Dans une récente dépêche judiciaire, les avocats de James Comey allèguent que le Service Secret des États-Unis a engagé une surveillance électronique sans mandat de Comey le même jour où le président Trump l'a accusé d'avoir publié un message menaçant sur les réseaux sociaux.
La dépêche indique qu'un superviseur du Service Secret a jugé la surveillance 'légalement discutable' mais a néanmoins poursuivi, suivant une demande d'un haut fonctionnaire du Département de la Justice.

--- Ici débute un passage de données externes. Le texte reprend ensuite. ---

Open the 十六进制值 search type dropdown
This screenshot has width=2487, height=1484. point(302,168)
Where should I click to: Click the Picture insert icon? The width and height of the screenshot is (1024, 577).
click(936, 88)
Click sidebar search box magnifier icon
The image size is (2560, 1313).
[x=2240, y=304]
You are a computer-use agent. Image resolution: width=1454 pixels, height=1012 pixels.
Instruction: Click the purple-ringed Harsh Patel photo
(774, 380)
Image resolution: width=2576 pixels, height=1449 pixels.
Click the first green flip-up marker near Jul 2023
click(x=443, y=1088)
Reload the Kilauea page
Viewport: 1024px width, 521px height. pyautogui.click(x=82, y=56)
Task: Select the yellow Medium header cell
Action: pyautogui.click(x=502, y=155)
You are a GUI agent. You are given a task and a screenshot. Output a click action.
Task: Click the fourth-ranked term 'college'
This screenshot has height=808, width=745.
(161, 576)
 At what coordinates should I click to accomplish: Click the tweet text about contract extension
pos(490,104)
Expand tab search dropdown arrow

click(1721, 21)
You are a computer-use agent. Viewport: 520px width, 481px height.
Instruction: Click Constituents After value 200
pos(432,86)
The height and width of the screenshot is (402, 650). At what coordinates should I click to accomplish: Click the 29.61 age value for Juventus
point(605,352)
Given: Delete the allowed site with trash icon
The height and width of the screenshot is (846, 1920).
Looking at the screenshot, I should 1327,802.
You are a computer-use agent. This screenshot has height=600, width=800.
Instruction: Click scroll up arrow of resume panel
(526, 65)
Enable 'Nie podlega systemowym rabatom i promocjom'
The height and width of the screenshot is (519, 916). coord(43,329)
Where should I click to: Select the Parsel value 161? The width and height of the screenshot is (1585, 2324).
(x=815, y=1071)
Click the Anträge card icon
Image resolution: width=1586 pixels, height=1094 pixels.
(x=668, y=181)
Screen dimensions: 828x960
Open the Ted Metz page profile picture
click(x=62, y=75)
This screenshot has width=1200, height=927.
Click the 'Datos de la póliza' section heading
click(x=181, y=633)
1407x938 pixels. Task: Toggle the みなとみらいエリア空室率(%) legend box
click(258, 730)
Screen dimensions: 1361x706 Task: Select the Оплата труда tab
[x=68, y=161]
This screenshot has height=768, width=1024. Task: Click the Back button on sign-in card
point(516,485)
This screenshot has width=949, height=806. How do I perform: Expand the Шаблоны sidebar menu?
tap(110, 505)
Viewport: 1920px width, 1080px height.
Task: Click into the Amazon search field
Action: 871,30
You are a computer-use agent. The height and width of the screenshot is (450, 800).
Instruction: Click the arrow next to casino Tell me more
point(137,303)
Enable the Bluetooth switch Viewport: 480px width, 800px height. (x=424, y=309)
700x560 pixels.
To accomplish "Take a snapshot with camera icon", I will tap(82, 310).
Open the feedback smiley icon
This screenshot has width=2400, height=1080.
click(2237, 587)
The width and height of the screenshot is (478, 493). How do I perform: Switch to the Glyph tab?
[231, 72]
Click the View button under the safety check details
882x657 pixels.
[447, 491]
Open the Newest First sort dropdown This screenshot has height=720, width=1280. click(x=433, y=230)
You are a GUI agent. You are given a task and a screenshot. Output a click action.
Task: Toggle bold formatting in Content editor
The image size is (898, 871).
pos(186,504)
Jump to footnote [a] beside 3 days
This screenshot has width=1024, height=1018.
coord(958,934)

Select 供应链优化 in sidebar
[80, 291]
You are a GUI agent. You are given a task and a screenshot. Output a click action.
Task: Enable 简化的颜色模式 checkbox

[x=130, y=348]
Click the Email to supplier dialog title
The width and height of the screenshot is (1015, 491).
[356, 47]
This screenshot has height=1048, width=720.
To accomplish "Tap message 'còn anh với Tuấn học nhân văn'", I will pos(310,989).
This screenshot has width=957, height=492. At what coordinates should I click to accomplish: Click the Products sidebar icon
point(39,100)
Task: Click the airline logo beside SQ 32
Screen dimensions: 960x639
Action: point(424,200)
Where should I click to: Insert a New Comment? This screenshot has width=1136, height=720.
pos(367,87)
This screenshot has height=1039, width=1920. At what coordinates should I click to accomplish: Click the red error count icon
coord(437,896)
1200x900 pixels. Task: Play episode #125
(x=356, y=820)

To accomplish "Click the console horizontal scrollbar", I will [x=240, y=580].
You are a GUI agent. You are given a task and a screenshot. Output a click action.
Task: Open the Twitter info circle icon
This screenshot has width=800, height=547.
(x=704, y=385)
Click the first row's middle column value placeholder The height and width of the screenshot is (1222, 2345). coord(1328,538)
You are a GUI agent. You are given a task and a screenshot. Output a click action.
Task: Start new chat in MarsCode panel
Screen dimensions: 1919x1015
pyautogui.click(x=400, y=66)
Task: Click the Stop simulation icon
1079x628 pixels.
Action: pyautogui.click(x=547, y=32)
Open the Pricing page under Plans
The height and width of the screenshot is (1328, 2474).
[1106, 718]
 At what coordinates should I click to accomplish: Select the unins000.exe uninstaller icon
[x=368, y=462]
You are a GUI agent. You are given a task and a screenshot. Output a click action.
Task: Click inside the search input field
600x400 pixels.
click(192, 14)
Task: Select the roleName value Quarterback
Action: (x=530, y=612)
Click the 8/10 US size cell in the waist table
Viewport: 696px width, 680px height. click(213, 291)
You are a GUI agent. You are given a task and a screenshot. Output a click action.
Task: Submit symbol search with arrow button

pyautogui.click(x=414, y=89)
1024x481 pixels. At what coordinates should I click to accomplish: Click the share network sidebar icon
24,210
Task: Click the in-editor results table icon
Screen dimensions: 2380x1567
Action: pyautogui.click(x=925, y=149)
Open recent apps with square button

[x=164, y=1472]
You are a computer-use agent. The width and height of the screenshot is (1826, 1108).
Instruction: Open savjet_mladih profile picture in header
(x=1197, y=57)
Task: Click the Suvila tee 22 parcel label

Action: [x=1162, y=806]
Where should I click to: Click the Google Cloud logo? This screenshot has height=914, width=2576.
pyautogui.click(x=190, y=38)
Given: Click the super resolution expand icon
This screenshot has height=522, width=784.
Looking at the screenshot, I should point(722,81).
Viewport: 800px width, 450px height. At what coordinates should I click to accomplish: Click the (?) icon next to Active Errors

Cette surveillance aurait inclus le suivi de Comey et de sa femme lors de leur retour à Washington, D.C., depuis la Caroline du Nord, même lorsqu'ils visitaient la tombe de leur fils décédé.
La dépêche cherche à faire annuler l'acte d'accusation contre Comey, qui l'accuse d'avoir menacé le président sur la base de son post Instagram comportant le numéro '8647', interprété par le Service Secret comme une menace codée.
Les allégations suggèrent une coordination étroite entre le Service Secret, le DOJ et le président Trump, avec des mises à jour envoyées à Air Force One concernant les activités de Comey.
Un porte-parole du DOJ a répondu en affirmant que Comey aura son jour au tribunal, tandis qu'un précédent acte d'accusation contre lui a été rejeté en raison de problèmes de procédure liés à la nomination du procureur. Cette situation met en lumière des abus potentiels de pouvoir et soulève des questions sur l'intégrité des procédures judiciaires contre Comey.